On n'entendait que le vrombissement occasionnel des moteurs des avions.
Toute la ville semblait pressentir qu'un événement grave allait se produire.
Un silence immense, comme celui qui précède les grandes tempêtes.
Toute la nature l'avait deviné et était en alerte. Aucune brise ne soufflait dans les bosquets. Tout était silencieux de peur. Un silence de mort envahissait tout l'environnement.
Les esprits désincarnés qui gravitaient près de la croûte terrestre ont commencé à pressentir le danger imminent.
Au moment précis où la première ogive fut lancée, avant même qu'elle ne touche le sol, ces esprits s'enfuirent en courant, désespérés, désorientés, étourdis, sans savoir où aller, et lorsqu'ils s'approchaient de créatures sensibles, ils leur transmettaient leur déséquilibre et leur désespoir. Une anarchie totale s'installait.
On savait que la mort arrivait, mais on ne savait pas d'où elle venait ni ce qui ou qui l'apporterait.
Un enfer de feu, de sang et de misère s'est abattu sur ma pauvre ville...
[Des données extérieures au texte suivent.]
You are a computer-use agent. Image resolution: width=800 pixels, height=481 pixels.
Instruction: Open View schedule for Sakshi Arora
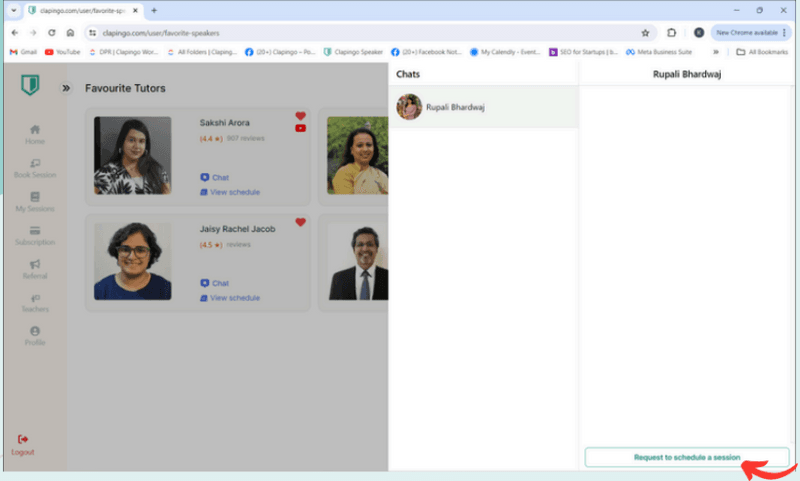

Aujourd'hui encore, les fibres les plus intimes de mon âme vibrent de tristesse et de désespoir.
Quelle douleur, mon Dieu !...
Quelle tristesse, Seigneur !...
Jusqu'à quand ces images hanteront-elles mon sommeil ?
Jusqu'à quand souffrirai-je des souvenirs de ce terrible cauchemar ?...
Seul Dieu répondra à mes questions.
Lui seul pourra avoir pitié de moi.
J'ai été secouru par des mains amies peu après la tragédie. Ils ont guéri mon Être Spirituel, mon périsprit ou corps astral, mais je porte encore dans mon cœur les cicatrices de cette période si douloureuse.
En ce moment, je prie Jésus pour mes frères, dont beaucoup sont encore dans un état déplorable, même si près d'un demi-siècle s'est écoulé.
Je fais partie de l'équipe du Dr Paulo Nagai, par la miséricorde divine, et je demande au Père de me donner l'opportunité de poursuivre ce travail en faveur de la réhabilitation de mes frères.
Que Dieu nous bénisse aujourd'hui et pour toujours.